* [TASK BRIEF]:
The task calls for an exact retyping of the lines from the one holding "Given: Click the envelope" through the end of the listing, with pictures omitted and nothing added.
^^^^
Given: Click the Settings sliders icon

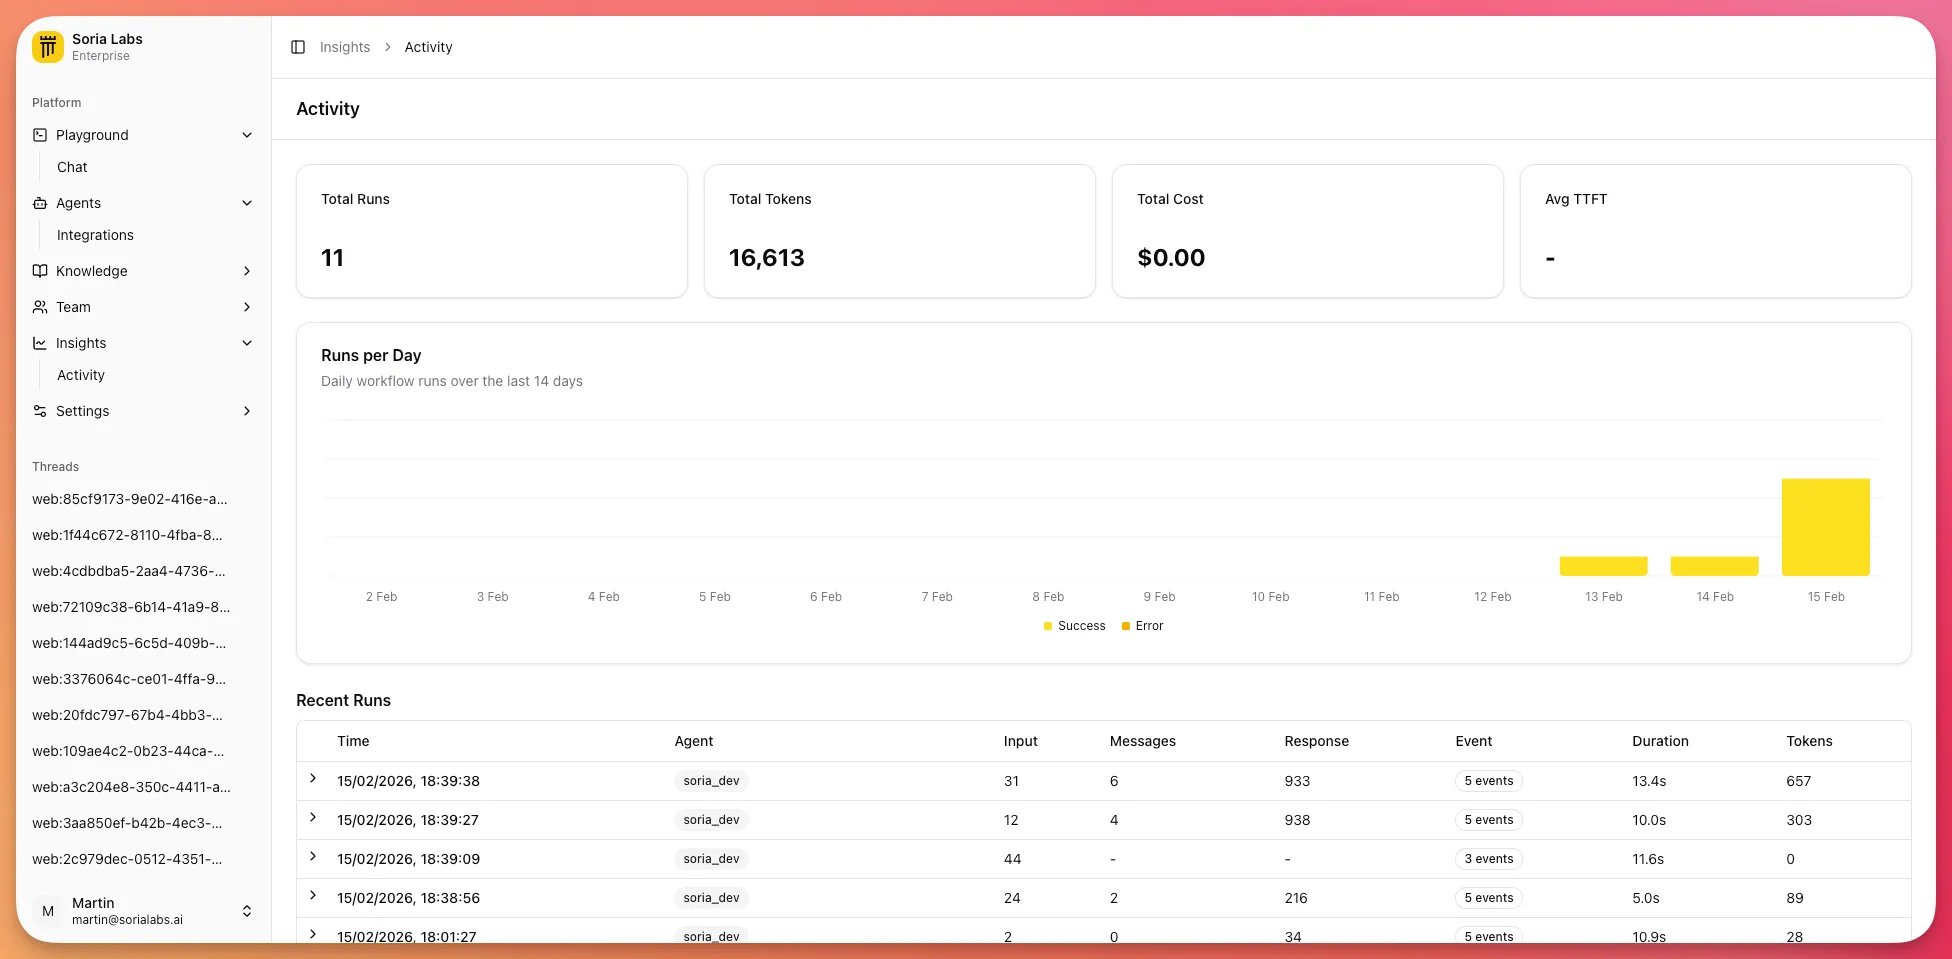Looking at the screenshot, I should [x=40, y=411].
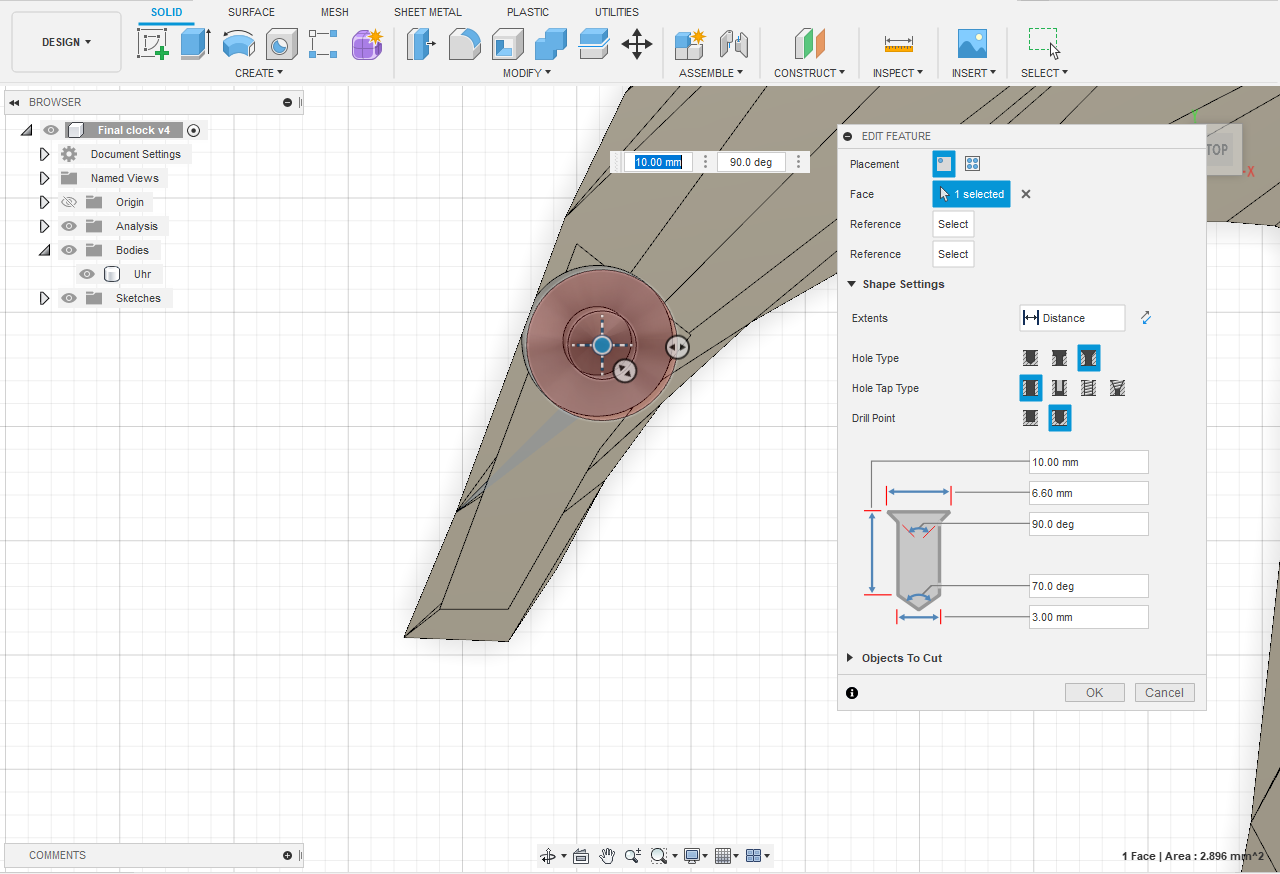Edit the 6.60 mm diameter field
1280x874 pixels.
pos(1088,492)
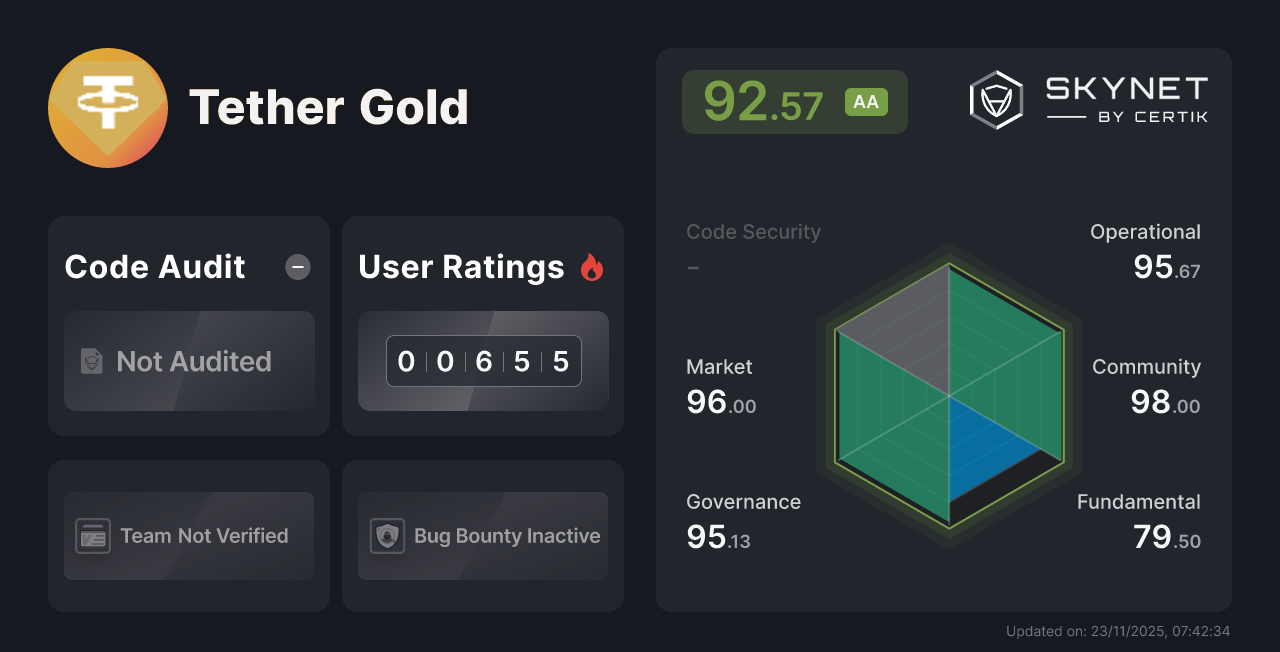Screen dimensions: 1280x652
Task: Select the ID card icon beside Team Not Verified
Action: pyautogui.click(x=95, y=536)
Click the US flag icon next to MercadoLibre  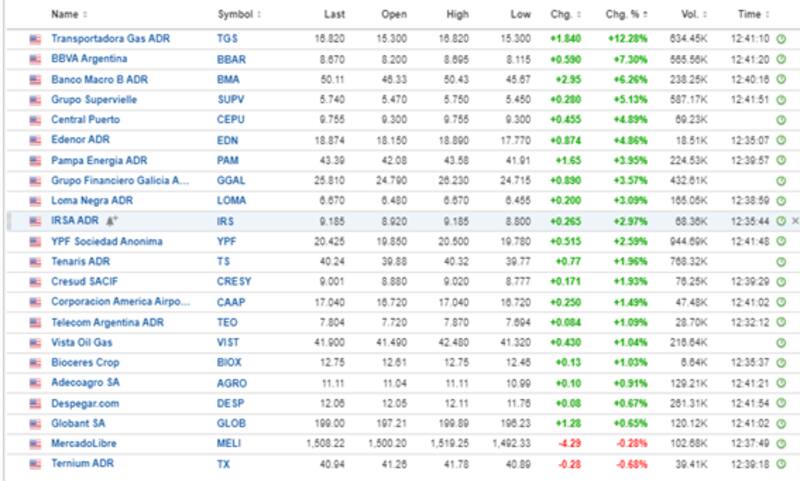click(x=36, y=443)
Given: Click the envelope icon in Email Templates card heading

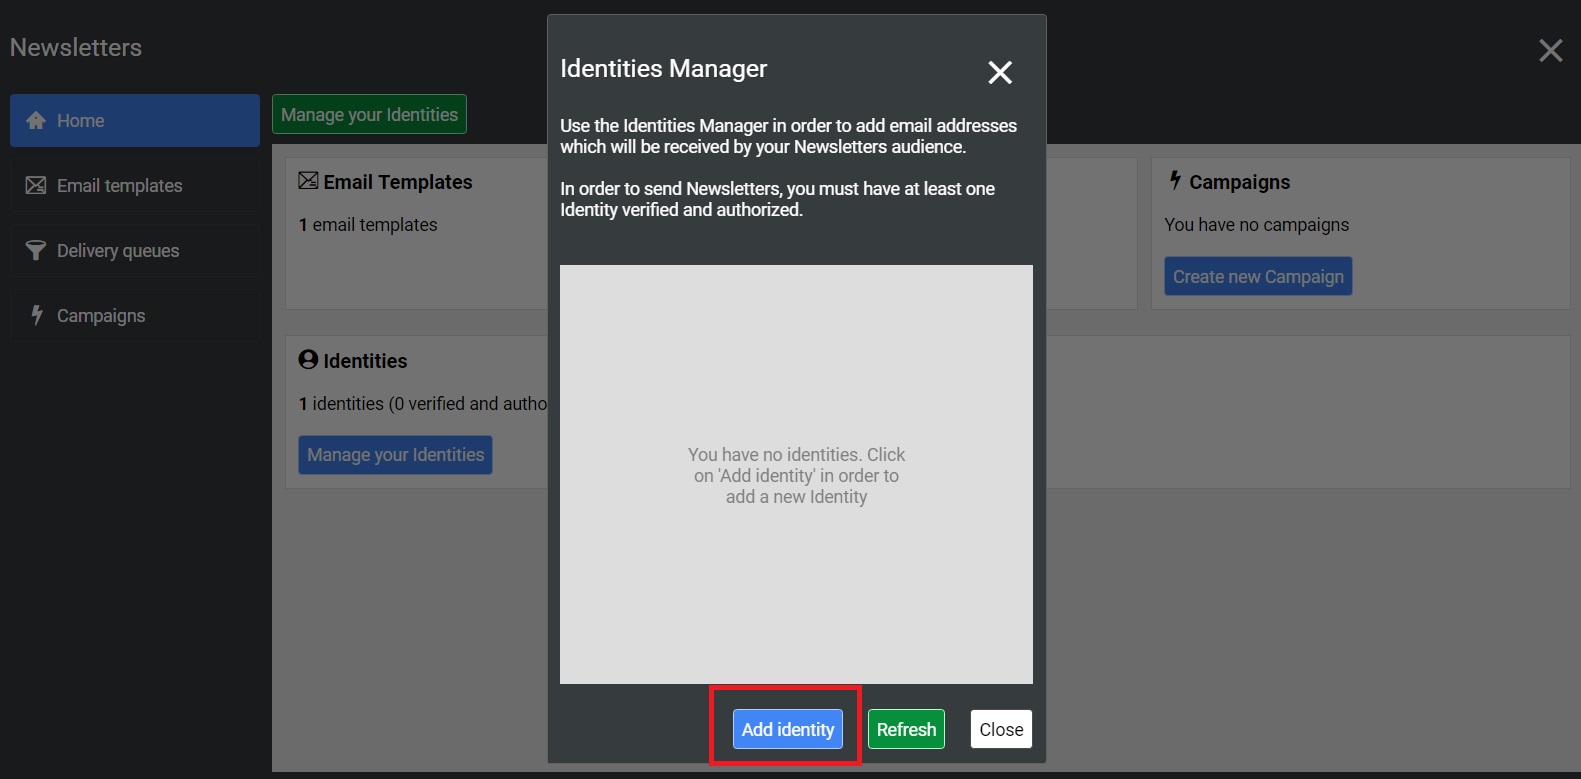Looking at the screenshot, I should (x=308, y=181).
^^^^
* [SOLUTION TO THE PROBLEM]:
Given: Click the envelope icon in Email Templates card heading

Looking at the screenshot, I should (x=308, y=181).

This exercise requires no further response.